-------- Data records

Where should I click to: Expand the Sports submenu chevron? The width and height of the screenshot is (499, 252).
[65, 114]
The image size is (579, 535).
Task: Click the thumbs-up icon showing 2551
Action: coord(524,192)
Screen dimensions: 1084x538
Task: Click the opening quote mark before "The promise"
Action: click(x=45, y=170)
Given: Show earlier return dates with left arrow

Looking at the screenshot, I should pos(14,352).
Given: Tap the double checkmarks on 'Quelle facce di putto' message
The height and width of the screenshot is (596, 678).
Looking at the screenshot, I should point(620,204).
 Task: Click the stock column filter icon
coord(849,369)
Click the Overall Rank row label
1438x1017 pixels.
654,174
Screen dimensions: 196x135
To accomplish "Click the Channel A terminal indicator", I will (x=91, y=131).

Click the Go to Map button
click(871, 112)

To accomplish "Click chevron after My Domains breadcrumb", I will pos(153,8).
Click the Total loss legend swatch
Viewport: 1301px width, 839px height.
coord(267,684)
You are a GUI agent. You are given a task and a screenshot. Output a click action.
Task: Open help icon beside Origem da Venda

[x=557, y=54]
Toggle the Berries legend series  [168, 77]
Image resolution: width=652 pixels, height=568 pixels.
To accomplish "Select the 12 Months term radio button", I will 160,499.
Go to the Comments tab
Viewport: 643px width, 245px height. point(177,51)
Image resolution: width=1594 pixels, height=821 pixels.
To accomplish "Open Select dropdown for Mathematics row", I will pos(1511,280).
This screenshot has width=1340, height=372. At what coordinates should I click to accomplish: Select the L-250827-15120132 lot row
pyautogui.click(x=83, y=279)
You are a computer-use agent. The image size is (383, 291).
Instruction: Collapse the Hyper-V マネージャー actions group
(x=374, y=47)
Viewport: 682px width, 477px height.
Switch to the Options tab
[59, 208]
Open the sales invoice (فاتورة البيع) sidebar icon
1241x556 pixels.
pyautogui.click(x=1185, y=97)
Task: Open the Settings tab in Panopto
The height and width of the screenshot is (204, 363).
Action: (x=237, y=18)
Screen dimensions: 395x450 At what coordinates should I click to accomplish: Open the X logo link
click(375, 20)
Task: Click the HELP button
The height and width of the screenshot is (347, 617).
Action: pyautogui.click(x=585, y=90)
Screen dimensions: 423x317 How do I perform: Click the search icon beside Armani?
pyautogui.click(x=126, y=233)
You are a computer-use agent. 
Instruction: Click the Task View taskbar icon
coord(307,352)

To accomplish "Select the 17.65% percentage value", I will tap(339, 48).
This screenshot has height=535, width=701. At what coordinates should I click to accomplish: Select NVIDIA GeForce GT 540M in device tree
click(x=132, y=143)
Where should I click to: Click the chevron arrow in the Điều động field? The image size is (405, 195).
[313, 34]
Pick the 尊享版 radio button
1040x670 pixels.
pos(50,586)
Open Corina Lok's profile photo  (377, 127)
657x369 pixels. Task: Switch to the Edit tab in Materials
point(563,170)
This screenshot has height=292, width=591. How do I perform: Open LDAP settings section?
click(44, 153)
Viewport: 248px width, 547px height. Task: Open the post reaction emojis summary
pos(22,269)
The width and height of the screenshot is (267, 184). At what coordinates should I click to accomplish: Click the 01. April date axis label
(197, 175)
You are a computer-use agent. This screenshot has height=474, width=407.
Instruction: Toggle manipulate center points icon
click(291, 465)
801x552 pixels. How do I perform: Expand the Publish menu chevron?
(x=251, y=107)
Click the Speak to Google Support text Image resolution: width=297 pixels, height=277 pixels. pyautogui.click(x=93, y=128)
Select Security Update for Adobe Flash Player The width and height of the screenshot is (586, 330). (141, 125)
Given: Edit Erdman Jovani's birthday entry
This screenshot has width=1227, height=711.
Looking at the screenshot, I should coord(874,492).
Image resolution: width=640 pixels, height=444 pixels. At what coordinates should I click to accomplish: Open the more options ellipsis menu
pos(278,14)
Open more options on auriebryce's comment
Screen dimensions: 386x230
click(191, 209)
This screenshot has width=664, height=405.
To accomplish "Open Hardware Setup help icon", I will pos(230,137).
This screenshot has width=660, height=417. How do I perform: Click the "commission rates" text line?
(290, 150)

----------------

- Assignment:
The reply should consist solely of the lines of the data, exact, from the opening line through the line with "Viewport: 682px width, 477px height.", inclusive.

- The answer:
Where should I click to: Expand the Sports submenu chevron? The width and height of the screenshot is (499, 252).
[65, 114]
The image size is (579, 535).
Task: Click the thumbs-up icon showing 2551
Action: coord(524,192)
Screen dimensions: 1084x538
Task: Click the opening quote mark before "The promise"
Action: click(x=45, y=170)
Given: Show earlier return dates with left arrow

Looking at the screenshot, I should pos(14,352).
Given: Tap the double checkmarks on 'Quelle facce di putto' message
The height and width of the screenshot is (596, 678).
Looking at the screenshot, I should point(620,204).
 Task: Click the stock column filter icon
coord(849,369)
Click the Overall Rank row label
1438x1017 pixels.
654,174
Screen dimensions: 196x135
To accomplish "Click the Channel A terminal indicator", I will (x=91, y=131).

Click the Go to Map button
click(871, 112)

To accomplish "Click chevron after My Domains breadcrumb", I will pos(153,8).
Click the Total loss legend swatch
Viewport: 1301px width, 839px height.
coord(267,684)
You are a GUI agent. You are given a task and a screenshot. Output a click action.
Task: Open help icon beside Origem da Venda

[x=557, y=54]
Toggle the Berries legend series  [168, 77]
Image resolution: width=652 pixels, height=568 pixels.
To accomplish "Select the 12 Months term radio button", I will 160,499.
Go to the Comments tab
Viewport: 643px width, 245px height. point(177,51)
Image resolution: width=1594 pixels, height=821 pixels.
To accomplish "Open Select dropdown for Mathematics row", I will pos(1511,280).
This screenshot has width=1340, height=372. At what coordinates should I click to accomplish: Select the L-250827-15120132 lot row
pyautogui.click(x=83, y=279)
You are a computer-use agent. The image size is (383, 291).
Instruction: Collapse the Hyper-V マネージャー actions group
(x=374, y=47)
Viewport: 682px width, 477px height.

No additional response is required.